Le principal changement fut cependant l’établissement officiel de l’Institut International du Patrimoine, un organisme permanent chargé de préserver et de diffuser les connaissances issues des conférences successives tout au long de l’année. Rassemblant de façon permanente le réseau d’experts des différentes éditions du séminaire, désormais organisés en départements spécialisés, l’Institut organise divers événements plus restreints tout au long de l’année, permettant de répondre rapidement aux événements mondiaux, comme ce fut le cas pour le patrimoine culturel syrien à la fin de 2024 et au début de 2025, avec l’organisation d’une Semaine du Patrimoine Syrien au début de l’année 2025.
La quatrième conférence : Construire l’héritage
Le quatrième séminaire s’est tenu sous le thème «Patrimoine et Droits Humains. Perspectives à travers le passé, le présent et le futur» à l’Université de Strathclyde en décembre 2024. Rassemblant un nombre record de près de 100 experts en patrimoine, il a consolidé la conférence comme l’un des événements mondiaux majeurs dans le domaine du patrimoine.

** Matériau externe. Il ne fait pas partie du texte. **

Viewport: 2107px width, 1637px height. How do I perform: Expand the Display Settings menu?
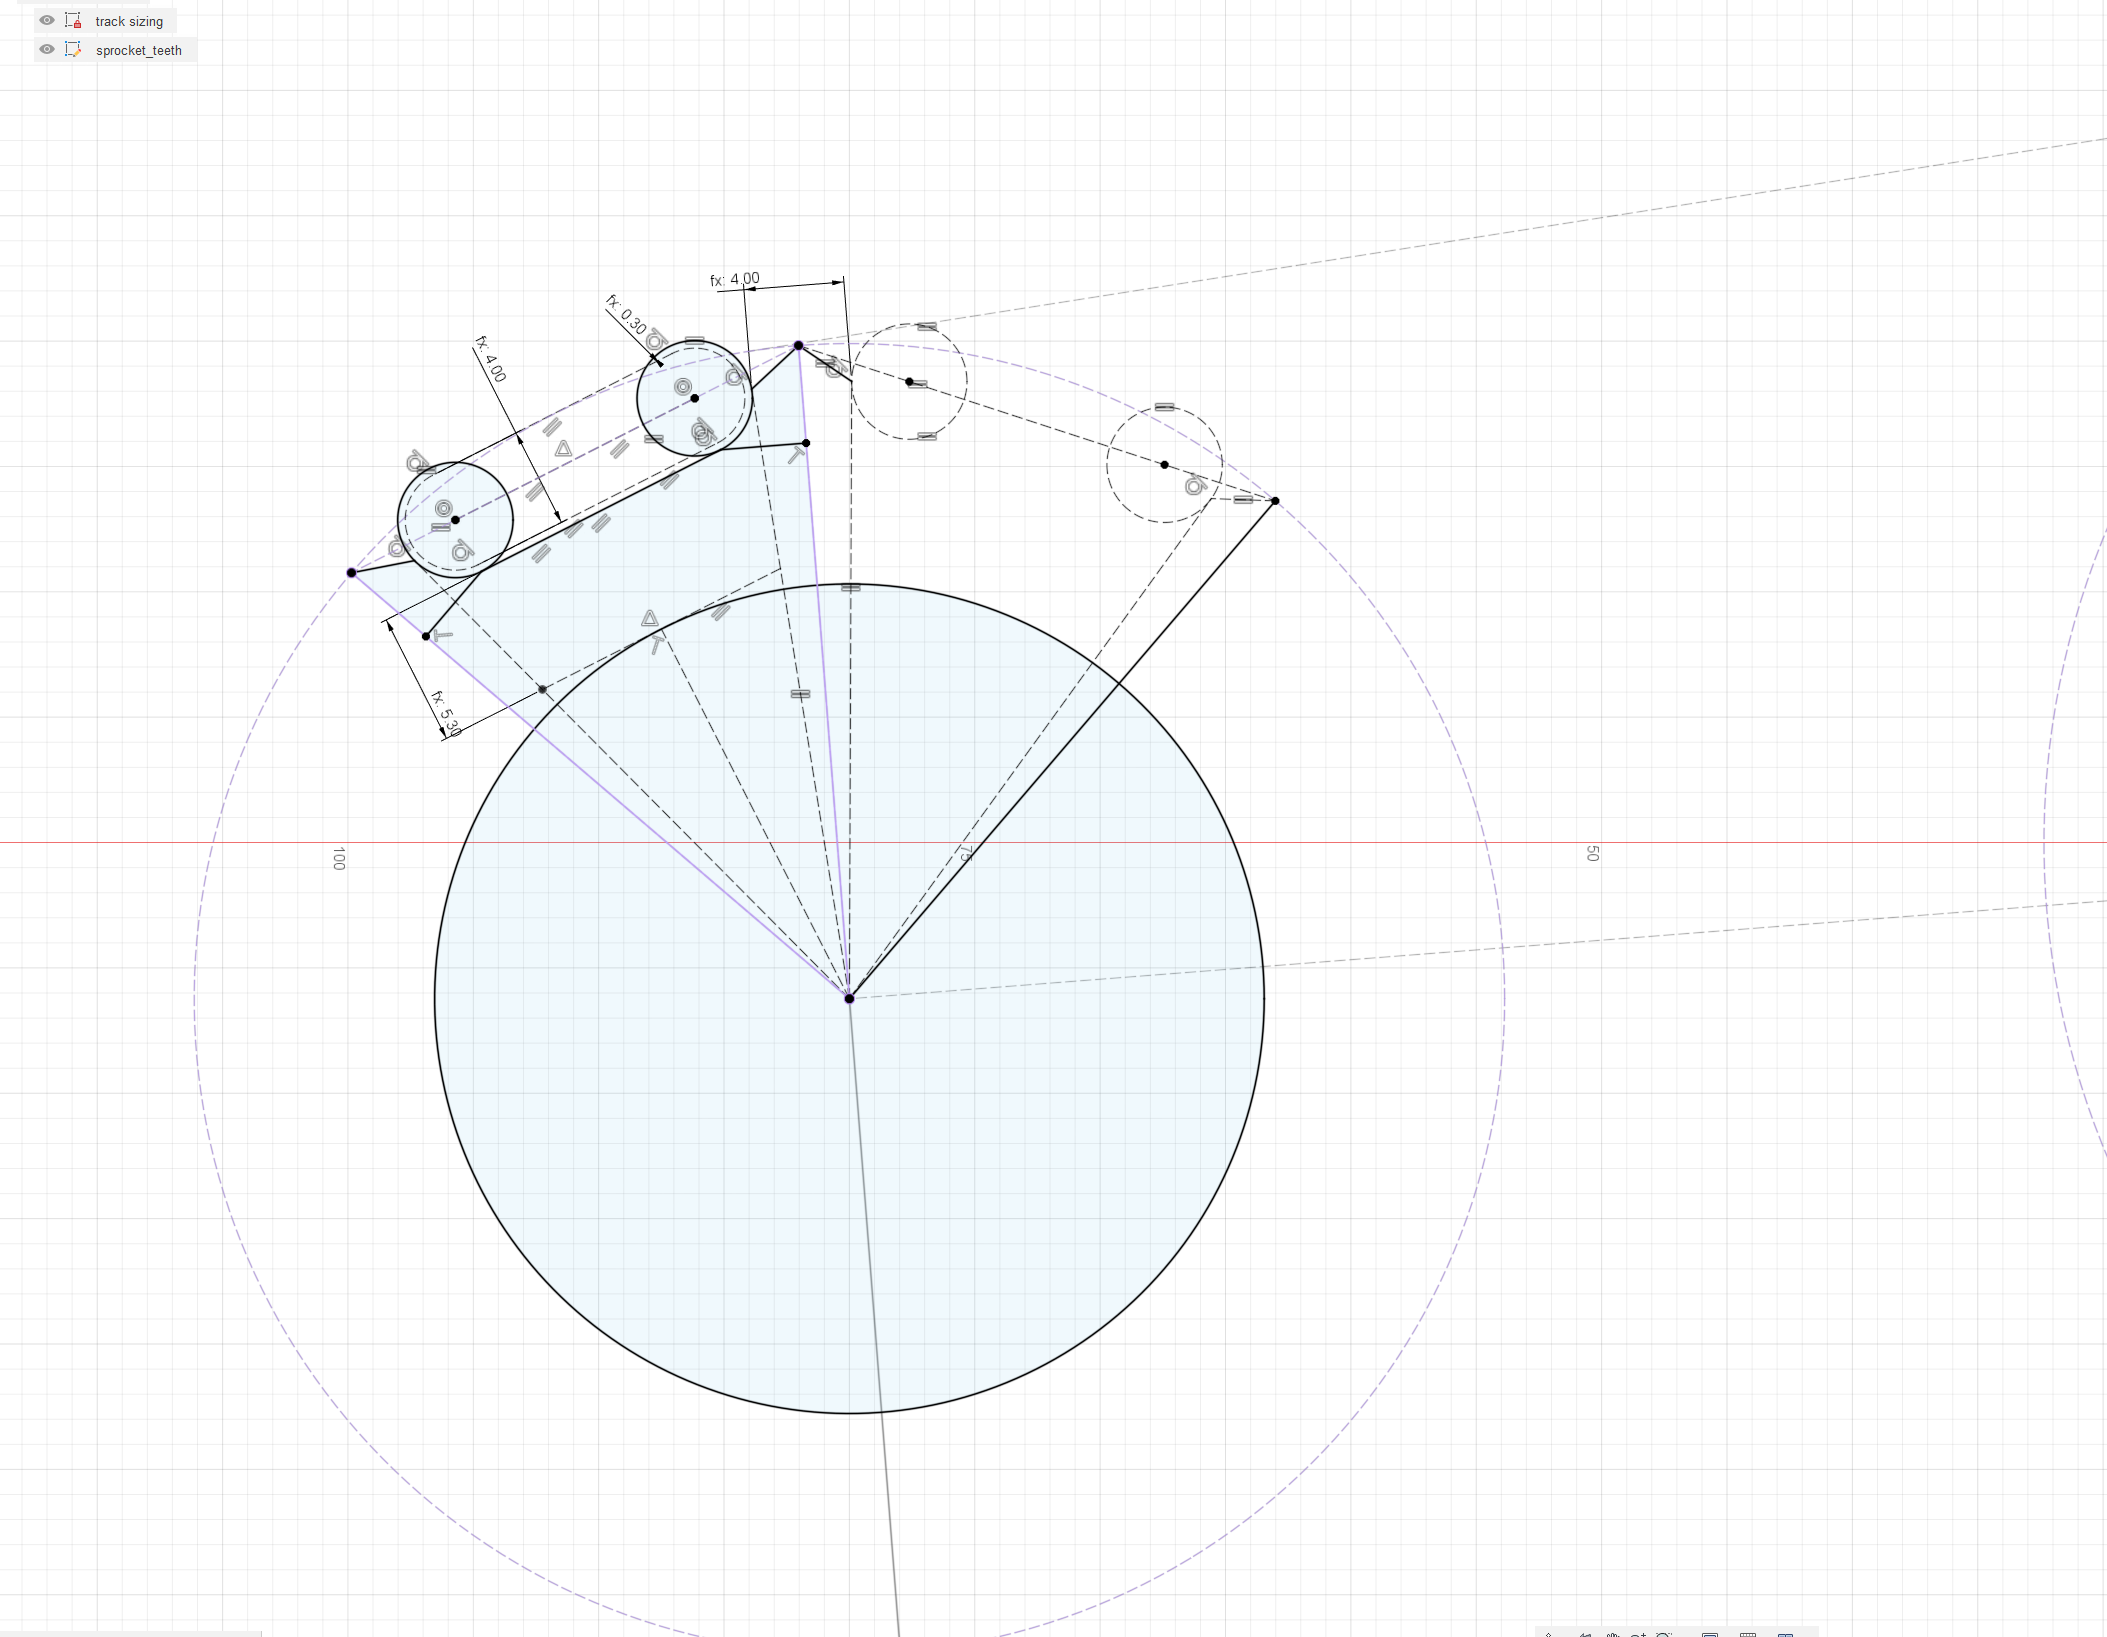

Cette reconnaissance fut encore renforcée lors de cette édition de la conférence par l’organisation d’une exposition d’un artiste résident, ajoutant un nouvel élément au réseau en constante expansion du projet. Cette approche permet aux chercheurs du monde entier de se réunir, garantissant que les solutions politiques soient partagées et connues par ceux qui sont en première ligne de la lutte pour la préservation de notre passé pour l’avenir de l’humanité.
Conclusion : Le travail continue
Interdisciplinaire—avec des experts issus du droit, des sciences politiques, de l’archéologie, de l’architecture et de l’art—intergénérationnel—réunissant des chercheurs établis, des praticiens, des jeunes chercheurs et des étudiants—international—avec des intervenants de tous les continents—et tourné vers l’avenir—intégrant les nouvelles technologies—le projet est bien préparé pour poursuivre son travail et relever les défis évolutifs auxquels le patrimoine est confronté aujourd’hui.
La prochaine conférence, prévue pour décembre 2025 à l’Université Vytautas Magnus à Kaunas, sera organisée sous le thème « Patrimoine et Technologie ». De plus, l’Université de Strathclyde et l’Université du Mississippi, en collaboration avec l’Institut International du Patrimoine, organiseront une École d’été en juin 2025 sur les questions de patrimoine, de droits humains et de droit spatial. Dans un monde de conflits croissants, ce n’est qu’en travaillant ensemble que nous pourrons préserver notre patrimoine pour les générations futures.